Results of in vitro studies on P. falciparum which is exposed with repeated artemisinin as antimalarial drug showed an increase of 50% inhibitory concentration (IC50), phenotypic changes dormant, and faster growth after Plasmodium viable from a dormant form. Besides, the exposure to artemisinin also causes mutations in genes pfatpase6 [4]. The presence of parasite pressure on the use of drugs with subcurative doses will lead to the development of new parasite that can survive on the drug. The results of this research become an emergency because it could be developed resistance in human being and lead to be one of health problems in the world because there is no substitute for a new drug artemisinin. Malaria treatment failure using antimalarial drug artemisinin and its derivatives appears to be an era of untreatable malaria.
In vivo experimental studies using rodent malaria used to support the translation of laboratory studies into clinical studies, because the spectrum of malaria in humans is not yet clearly understood how the mechanism of the pathogenesis. So that, this study could be used to explain the mechanisms of resistance to artemisinin in vivo using mice as an animal model that infected with Plasmodium berghei. Resistance of malaria and developed resistance to antimalarial drugs need to do research to develop effective control strategies for malaria. However, this research is really difficult to conduct in endemic areas because of the many confounding factors such as infection multiple clones of infective mosquito bites that spreading. This research also impossible to do in humans because of ethical reason [5]. This study used rodent malaria as a model of resistance in vivo in humans by doing exposure to P. berghei with artemisinin on effective dose 99% (ED99: 200 mg/kg weight of mice) through repeated passage in mice. Exposure of artemisinin as antimalarial drug with repeated passage in vivo in mice can be used as a basic to predict and anticipate the spread of artemisinin antimalarial drug resistance in practical use in the clinic.
Materials and Methods
Ethical approval
This study was conducted after getting approval with certificate number no. 464 KE from the Animal Ethics Committees of Faculty of Veterinary Medicine, Airlangga University Surabaya Indonesia.

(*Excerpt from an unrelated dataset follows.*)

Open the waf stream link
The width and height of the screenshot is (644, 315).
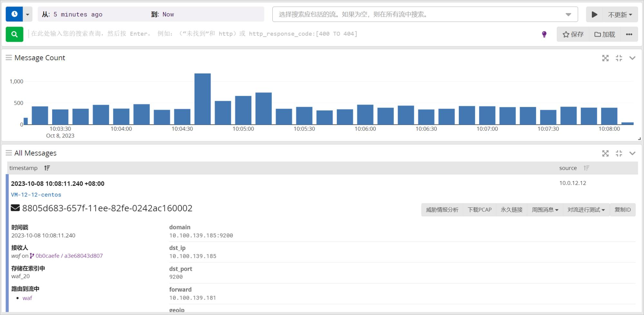pyautogui.click(x=27, y=298)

Parasites, host, and drugs that used in the study
A parasite which is used to infect mice is P. berghei ANKA strain. Mice which are used are male Albino Swiss strain, the weight is 20-30 g, and the aged is 2.5 months. Artemisinin which is used pro analysis from Sigma Chemical Co.
Infection dose of P. berghei in mice
Mice is infected with red blood cells (RBCs) containing parasites 1×105 P. berghei in 0.2 ml intraperitoneally. To determine the infection has occurred in mice, microscopic examination of erythrocytes of mice was done every day with thin blood smears that taken from tail vein of mice and stained with Giemsa 20% [6].
Selection of artemisinin antimalarial drug resistance in vivo in mice
Exposure to artemisinin antimalarial drug in the treatment group: After inoculation of RBCs containing parasites 1×105 P. berghei in 0.2 ml on 5 mices (D0) and then given artemisinin antimalarial drug with “4-day-test” with ED99 dose (200 mg/kg weight of mice) was given for 3 days started at 48 h after infection (D2). Parasitemia was monitored and calculated at 120 h after infection. After parasitemia >2% of RBCs containing parasites, they are used as donor and was passaged on new 6 mice. After 48 h post infection, the mice were exposed to artemisinin antimalarial drug with the same ED99 dose for 3 consecutive days 4 times passages. Control group: After inoculation of RBCs containing parasites 1×105 P. berghei in 0.2 ml at 6 mice (D0) was given no medication, parasitemia monitored and calculated at 48 h after infection. After parasitemia >2% of RBCs containing parasites, they are used as donor and was passaged on the new 5 mice, and the passages were repeated on mice 4 times. The development of parasite was followed until 10th day of infection in all treatments [7,8].
Parasitemia calculation
Calculation of parasitemia in mice for each exposure to artemisinin and every passage in mice conducted after 120 h (D5) post infection. Thin smear of blood vessels from tail vein of mice is made, then fixed with methanol, stained with Giemsa 20% for 20 min, then washed with water and dried. After that, the percentage of parasitemia of P. berghei was calculated by counting the number of infected erythrocytes per 1000 erythrocytes under a light microscope with 1000x magnification [9,10].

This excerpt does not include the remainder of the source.